• Discussions of technical integration
Skip to end of metadata
Go to start of metadata

Discussing the KF "programmer's intro" technical document (attached) - in relation to SAIL

Turadg Aleahmad (lead architect of SAIL) asked the following questions. Andrew Green replied

  • 1) The document mentions RDF. Why didn't they just use RDF?
    Historical reasons mainly. KF is about 10 years old, and some of our databases have been around since the beginning, although obviously transformed as we evolved our storage mechanisms. RDF was kicking around in 1996 (as an Apple project called MCF), and it informed our thinking. We haven't adopted RDF wholesale because there hasn't been a compelling reason to do so. Although a lot of what we're doing is RDF-ish, there are enough barnacles and expediencies that the model of storing/searching tuples has proven to be a good level of abstraction. However an RDF-view of KF would make a lot of sense.
  • 2) How hard would it be to adapt their web UI to use an RDF store for their tuple base?
    The web UI code uses the ZTB API that's discussed in http://www.zoolib.org/zoolib_doxygen/html/group__group__TupleBase.html
    some of which ended up in the programmer's intro doc I sent earlier, so if a ZTB-compatible API could be put over an RDF store, then obviously the web UI would just work. Changing APIs would entail a huge amount of work, frankly enough work that it would probably kill the web UI.
  • 3) What would it take to write a Java Swing UI to their tuple base?
    The KF applet uses Swing for its UI. It's data access is mainly based on the ZTSoup API, which talks to the same physical tuplestore as the ZTB, but is geared towards the demands of a live UI. In particular it is not transaction-based, instead being more like an object store with change notifications. Local changes are batched and submitted, and consequent changes in query results returned (plus any changes made by other clients since the last time we checked with the server).
  • 4) How is the server backing the web UI implemented? Can it run in a JVM?
    The essential code for the server is at http://zoolib.cvs.sourceforge.net/zoolib/zoolib/src_other/tuplebase/
    It's written in C+. In the past we've had JNI-bindings to it, and those could be revived pretty trivially, at which point it could run in a JVM. The C+ client code is in the same directory (ZTBRep_Client.cpp, and ZTSWatcherClient.cpp, for ZTB and ZTSoup
    access, respectively). The java client code is in zoolib/java/org/zoolib/tuplebase.
  • 5) What if SAIL had an RDF store service available at author, learner and assessor run time? What could they do with that?
    Making an RDF store look like a tuplestore might be doable. Our references are based on 64 bit IDs allocated on a per-store basis,
    whereas RDF uses URLs. And canonical RDF breaks things up at a finer granularity than we do. But it could work.

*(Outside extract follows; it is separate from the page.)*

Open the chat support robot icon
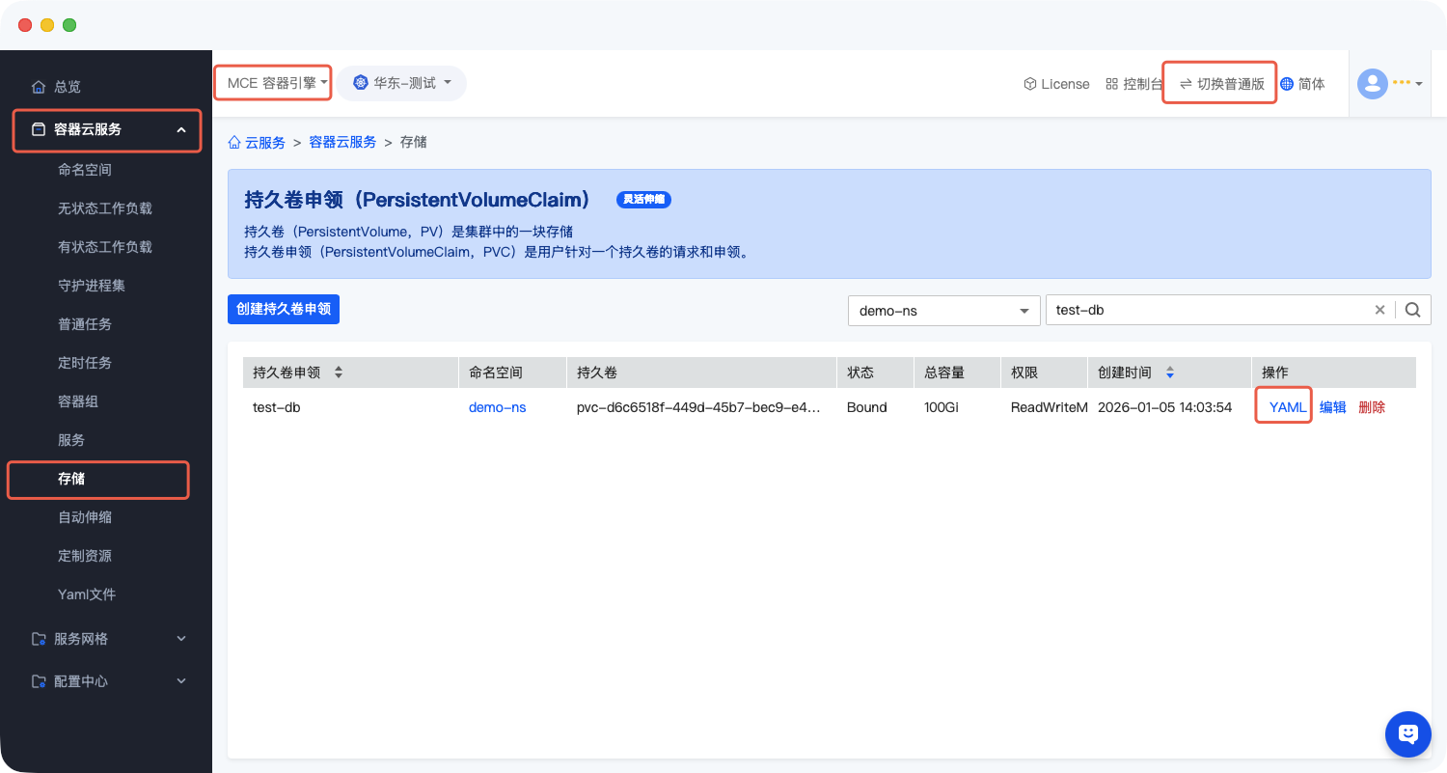 click(1407, 734)
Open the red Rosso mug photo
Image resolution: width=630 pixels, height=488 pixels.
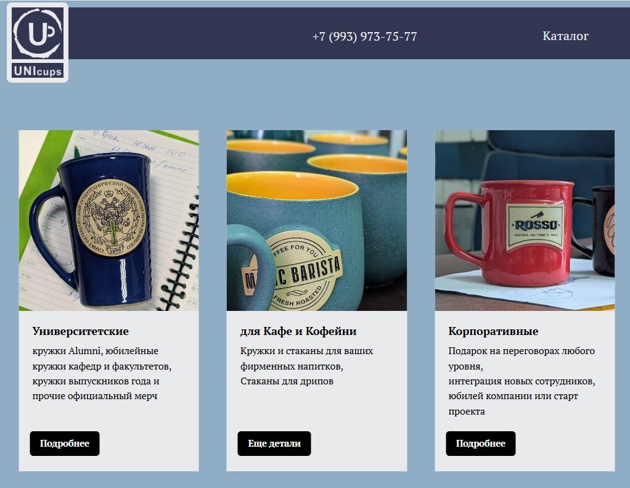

Jeremey Roschelle of SRI asks about the possible scaling of KF tupl base to 10,000 users

Jeremy's question

  • How much will it cost to scale the database underlying knowledge forum to reliably support 100 schools with 100 users each? explain the architecture, the established facts and the assumptions in your estimate.

Andrew G. replies:
I mentioned to Jim in our conversation on Friday that we were looking at supporting 10,000 connected users and thought that the details of how that might be feasible would be of interest. A month's gone by and the ZTSWatcherProxy discussed below has been checked into zoolib cvs. Although I can't actually test it with real users, its behavior so far seems to support the claim that 10,000 connections is doable.

For now I'm going to punt on the cost part of the question, and restrict myself to a discussion of what we're currently doing, and what we'd need to change to support 10,000 users (I'm assuming that this means handling a peak load of 10,000 simultaneous connections.)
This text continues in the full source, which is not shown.